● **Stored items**

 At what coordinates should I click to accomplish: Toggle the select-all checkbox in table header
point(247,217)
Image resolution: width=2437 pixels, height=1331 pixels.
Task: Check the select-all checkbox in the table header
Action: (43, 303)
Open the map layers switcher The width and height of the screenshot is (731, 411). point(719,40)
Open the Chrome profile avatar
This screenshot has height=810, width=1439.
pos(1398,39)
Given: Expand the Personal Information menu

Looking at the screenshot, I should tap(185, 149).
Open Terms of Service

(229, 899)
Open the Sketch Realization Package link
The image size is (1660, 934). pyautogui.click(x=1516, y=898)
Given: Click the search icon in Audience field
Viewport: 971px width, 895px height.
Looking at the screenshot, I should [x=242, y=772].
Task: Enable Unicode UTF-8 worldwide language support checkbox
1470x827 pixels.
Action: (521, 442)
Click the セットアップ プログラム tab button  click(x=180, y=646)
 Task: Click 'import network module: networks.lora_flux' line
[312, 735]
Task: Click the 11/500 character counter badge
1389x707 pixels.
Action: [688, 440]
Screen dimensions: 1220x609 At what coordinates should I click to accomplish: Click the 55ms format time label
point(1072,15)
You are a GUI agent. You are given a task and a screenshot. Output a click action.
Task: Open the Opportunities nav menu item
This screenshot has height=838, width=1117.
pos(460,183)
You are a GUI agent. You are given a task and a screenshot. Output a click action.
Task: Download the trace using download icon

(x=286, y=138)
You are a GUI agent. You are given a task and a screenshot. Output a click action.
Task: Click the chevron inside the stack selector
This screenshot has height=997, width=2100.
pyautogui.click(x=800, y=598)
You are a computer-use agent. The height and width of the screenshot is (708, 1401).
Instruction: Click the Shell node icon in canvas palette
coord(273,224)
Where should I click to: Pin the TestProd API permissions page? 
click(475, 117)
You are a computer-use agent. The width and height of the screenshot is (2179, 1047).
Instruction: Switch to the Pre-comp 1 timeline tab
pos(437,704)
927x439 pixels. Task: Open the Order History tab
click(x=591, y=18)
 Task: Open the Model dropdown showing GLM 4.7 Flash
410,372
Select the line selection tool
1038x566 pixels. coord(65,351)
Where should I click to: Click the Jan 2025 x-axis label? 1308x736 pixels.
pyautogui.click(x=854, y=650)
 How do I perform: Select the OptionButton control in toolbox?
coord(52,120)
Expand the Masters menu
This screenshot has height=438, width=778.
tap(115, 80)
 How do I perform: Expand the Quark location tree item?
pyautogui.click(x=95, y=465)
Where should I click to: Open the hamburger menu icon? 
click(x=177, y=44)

● **TASK DIRECTIONS**
Now that the records have been shown, restate each one word for word.

● **EXERCISE RESPONSE**
 At what coordinates should I click to accomplish: Toggle the select-all checkbox in table header
point(247,217)
Image resolution: width=2437 pixels, height=1331 pixels.
Task: Check the select-all checkbox in the table header
Action: (43, 303)
Open the map layers switcher The width and height of the screenshot is (731, 411). point(719,40)
Open the Chrome profile avatar
This screenshot has height=810, width=1439.
pos(1398,39)
Given: Expand the Personal Information menu

Looking at the screenshot, I should tap(185, 149).
Open Terms of Service

(229, 899)
Open the Sketch Realization Package link
The image size is (1660, 934). pyautogui.click(x=1516, y=898)
Given: Click the search icon in Audience field
Viewport: 971px width, 895px height.
Looking at the screenshot, I should [x=242, y=772].
Task: Enable Unicode UTF-8 worldwide language support checkbox
1470x827 pixels.
Action: (521, 442)
Click the セットアップ プログラム tab button  click(x=180, y=646)
 Task: Click 'import network module: networks.lora_flux' line
[312, 735]
Task: Click the 11/500 character counter badge
1389x707 pixels.
Action: [688, 440]
Screen dimensions: 1220x609 At what coordinates should I click to accomplish: Click the 55ms format time label
point(1072,15)
You are a GUI agent. You are given a task and a screenshot. Output a click action.
Task: Open the Opportunities nav menu item
This screenshot has height=838, width=1117.
pos(460,183)
You are a GUI agent. You are given a task and a screenshot. Output a click action.
Task: Download the trace using download icon

(x=286, y=138)
You are a GUI agent. You are given a task and a screenshot. Output a click action.
Task: Click the chevron inside the stack selector
This screenshot has height=997, width=2100.
pyautogui.click(x=800, y=598)
You are a computer-use agent. The height and width of the screenshot is (708, 1401).
Instruction: Click the Shell node icon in canvas palette
coord(273,224)
Where should I click to: Pin the TestProd API permissions page? 
click(475, 117)
You are a computer-use agent. The width and height of the screenshot is (2179, 1047).
Instruction: Switch to the Pre-comp 1 timeline tab
pos(437,704)
927x439 pixels. Task: Open the Order History tab
click(x=591, y=18)
 Task: Open the Model dropdown showing GLM 4.7 Flash
410,372
Select the line selection tool
1038x566 pixels. coord(65,351)
Where should I click to: Click the Jan 2025 x-axis label? 1308x736 pixels.
pyautogui.click(x=854, y=650)
 How do I perform: Select the OptionButton control in toolbox?
coord(52,120)
Expand the Masters menu
This screenshot has height=438, width=778.
tap(115, 80)
 How do I perform: Expand the Quark location tree item?
pyautogui.click(x=95, y=465)
Where should I click to: Open the hamburger menu icon? 
click(x=177, y=44)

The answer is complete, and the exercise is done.